### Stated exercise
Reproduce the listing below verbatim, line by line, and omit the pictures from your transcription.

### Supplied data

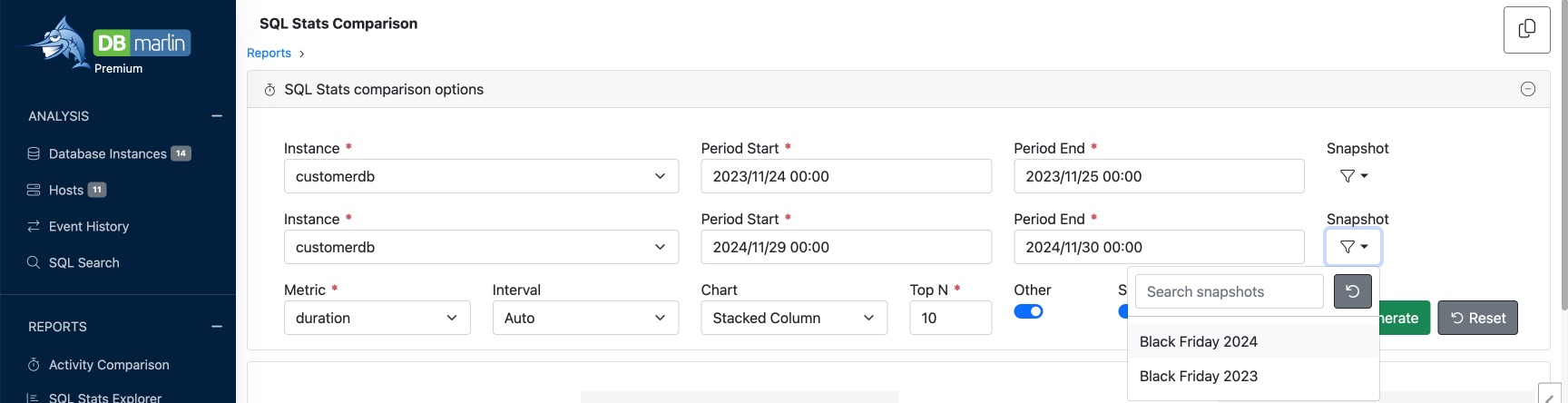Open first row Snapshot filter icon
Screen dimensions: 1568x403
pos(1353,176)
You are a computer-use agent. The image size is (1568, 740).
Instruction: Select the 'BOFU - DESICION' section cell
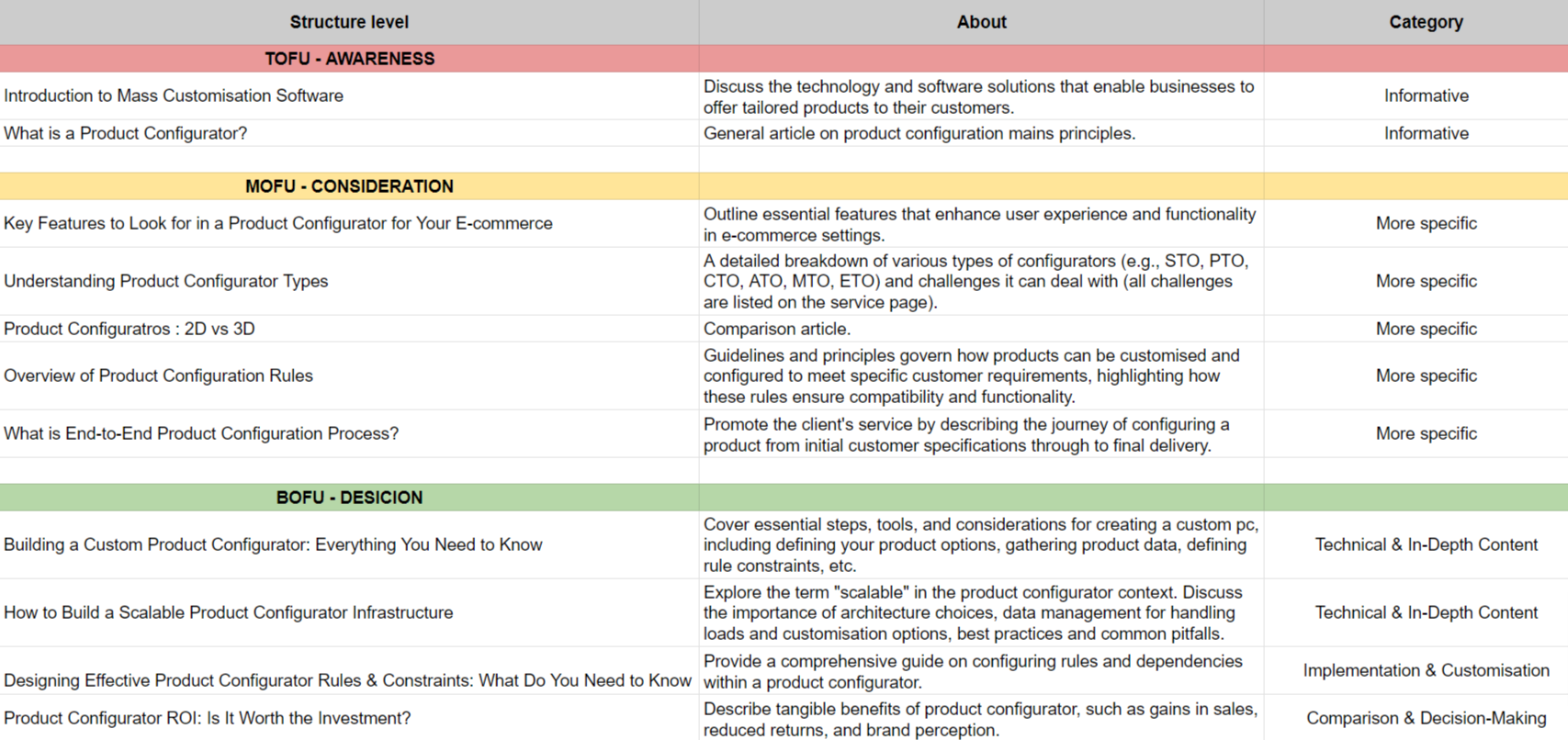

### Expected answer
Open first row Snapshot filter icon
Screen dimensions: 1568x403
pos(1353,176)
You are a computer-use agent. The image size is (1568, 740).
Instruction: Select the 'BOFU - DESICION' section cell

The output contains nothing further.